Ciò consente pertanto di dedurre che anche quella dell’odio razziale, proprio come quella del Coronavirus, non è una semplice e normale febbriciattola da prendere sotto gamba. A fronte di questa tempesta perfetta, in cui le emergenze si sommano anziché elidersi, al fondo di tutte queste urgenze resta una domanda, dice Domenico Gallo: «una civiltà che precipita un popolo di profughi nell’area dei sommersi, ha le risorse morali per salvarsi dal virus del pipistrello?» (cfr. La doppia epidemia, in volerelaluna 6.3.2020). Una domanda che trova una risposta e una conferma altrettanto pessimistica in una frase lapidaria di un superstite della Shoah, una sentenza che fa un po’ da sintesi a tutte quelle emergenze: «Auschwitz non sarà stato altro che fumo, se l’umanità non saprà trarne la sua lezione; e del resto, se Auschwitz dovesse essere dimenticato, come se non fosse esistito mai, l’uomo avrà dimostrato di non meritare che la sua esistenza si perpetui» (Ka-Tzetnik 135633, La fenice venuta dal Lager, Mondadori, Milano 1969).

II

Comunque sia, il Coronavirus rappresenta una netta smentita delle convinzioni razziste o sovraniste, perché si sta prendendo dolorosamente coscienza del fatto che il pericolo non giunge più soltanto da un particolare “altro”, da una particolare etnia o anche da uno “strano” tipo di essere umano, ma da ogni essere umano, divenuto potenziale portatore del virus, potenziale untore. Potrebbe provenire quindi da ogni “straniero”. Ma il medesimo batterio sta cancellando inesorabilmente anche l’idea stessa, la categoria mentale non solo di straniero o di “forestiero”, ma anche di “frontiera” o di “muro” dietro cui fino a ieri era possibile limitare (anche dietro lauto compenso) gli eventuali effetti indesiderati della sua semplice presenza. Giacché dinanzi al Covid-19 si è non solo tutti uguali, ma si è diventati anche “stranieri a se stessi”. Non siamo più infatti quelli che credevamo di essere: siamo “altro” da noi stessi, “altro” da come eravamo.

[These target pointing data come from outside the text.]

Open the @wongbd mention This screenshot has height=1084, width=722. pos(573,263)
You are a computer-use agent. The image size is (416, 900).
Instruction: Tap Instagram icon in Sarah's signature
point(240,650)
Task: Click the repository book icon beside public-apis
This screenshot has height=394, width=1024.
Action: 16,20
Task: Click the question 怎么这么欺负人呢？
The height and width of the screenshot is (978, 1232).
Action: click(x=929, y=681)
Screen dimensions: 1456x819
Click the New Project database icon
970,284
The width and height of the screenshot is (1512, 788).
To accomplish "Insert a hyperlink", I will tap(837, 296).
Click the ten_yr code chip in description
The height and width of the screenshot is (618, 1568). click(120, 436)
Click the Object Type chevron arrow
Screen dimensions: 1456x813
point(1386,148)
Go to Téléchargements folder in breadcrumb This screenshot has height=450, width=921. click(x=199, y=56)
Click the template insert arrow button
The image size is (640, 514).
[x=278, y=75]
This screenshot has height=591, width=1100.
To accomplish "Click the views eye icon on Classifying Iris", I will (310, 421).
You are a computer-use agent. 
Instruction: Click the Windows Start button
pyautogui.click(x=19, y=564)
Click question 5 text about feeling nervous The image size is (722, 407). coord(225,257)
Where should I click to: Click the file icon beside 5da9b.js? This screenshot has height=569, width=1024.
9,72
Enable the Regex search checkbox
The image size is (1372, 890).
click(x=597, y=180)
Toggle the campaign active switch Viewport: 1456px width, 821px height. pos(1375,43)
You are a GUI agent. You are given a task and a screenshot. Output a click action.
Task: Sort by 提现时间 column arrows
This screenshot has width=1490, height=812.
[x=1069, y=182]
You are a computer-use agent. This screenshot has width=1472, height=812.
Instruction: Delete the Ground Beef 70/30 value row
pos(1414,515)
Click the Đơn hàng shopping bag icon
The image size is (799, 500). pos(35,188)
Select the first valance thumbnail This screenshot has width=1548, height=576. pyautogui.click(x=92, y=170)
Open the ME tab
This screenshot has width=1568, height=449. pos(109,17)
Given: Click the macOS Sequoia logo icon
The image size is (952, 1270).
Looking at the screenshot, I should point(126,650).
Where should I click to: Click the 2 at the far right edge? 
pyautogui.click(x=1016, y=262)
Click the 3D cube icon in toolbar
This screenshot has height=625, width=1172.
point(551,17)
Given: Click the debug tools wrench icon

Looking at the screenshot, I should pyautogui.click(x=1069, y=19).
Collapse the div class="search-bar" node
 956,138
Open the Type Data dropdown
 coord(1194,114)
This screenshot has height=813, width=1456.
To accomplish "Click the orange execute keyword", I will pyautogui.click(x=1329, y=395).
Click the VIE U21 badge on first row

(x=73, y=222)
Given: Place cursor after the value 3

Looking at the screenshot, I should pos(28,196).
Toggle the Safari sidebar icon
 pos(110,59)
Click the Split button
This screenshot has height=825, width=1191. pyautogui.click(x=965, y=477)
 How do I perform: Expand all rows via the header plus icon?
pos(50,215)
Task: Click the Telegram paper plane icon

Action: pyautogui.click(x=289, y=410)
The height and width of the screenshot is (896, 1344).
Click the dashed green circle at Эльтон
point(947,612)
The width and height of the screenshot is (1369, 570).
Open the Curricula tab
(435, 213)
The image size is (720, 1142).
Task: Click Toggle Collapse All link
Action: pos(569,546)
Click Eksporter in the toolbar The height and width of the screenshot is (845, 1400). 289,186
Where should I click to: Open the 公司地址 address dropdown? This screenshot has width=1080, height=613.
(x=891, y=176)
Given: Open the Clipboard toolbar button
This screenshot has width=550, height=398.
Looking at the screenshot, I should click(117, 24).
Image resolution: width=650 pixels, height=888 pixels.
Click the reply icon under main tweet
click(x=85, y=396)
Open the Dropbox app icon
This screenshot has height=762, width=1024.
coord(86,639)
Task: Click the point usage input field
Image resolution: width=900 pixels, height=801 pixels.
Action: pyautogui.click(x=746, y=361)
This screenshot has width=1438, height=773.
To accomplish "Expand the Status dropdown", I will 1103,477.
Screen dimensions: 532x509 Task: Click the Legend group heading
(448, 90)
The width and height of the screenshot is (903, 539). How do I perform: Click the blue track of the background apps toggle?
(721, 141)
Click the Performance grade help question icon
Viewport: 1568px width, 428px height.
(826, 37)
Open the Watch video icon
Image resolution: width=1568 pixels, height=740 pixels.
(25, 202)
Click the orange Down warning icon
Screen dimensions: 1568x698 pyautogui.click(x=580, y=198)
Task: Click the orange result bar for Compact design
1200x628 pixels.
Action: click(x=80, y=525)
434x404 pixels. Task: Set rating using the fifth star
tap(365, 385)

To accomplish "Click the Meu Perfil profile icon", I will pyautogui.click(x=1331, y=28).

Per certi versi, se pensiamo a tutto il personale sanitario, più solidali come il dottor Rieux, più veri, più pudichi, e per altri versi, comunque, anche più egoisti a causa dell’inestirpabile istinto di conservazione. Forse in ogni caso migliori di come ritenevamo di essere. Ma – domanda – si può essere migliori e più solidali solo di fronte a una pandemia? Non possiamo esserlo anche senza o prima della pandemia o prima di una guerra? Questo tipo di predisposizione mi sembra rimetta sul tappeto una questione formativa e culturale fondamentale che spesso resta inevasa.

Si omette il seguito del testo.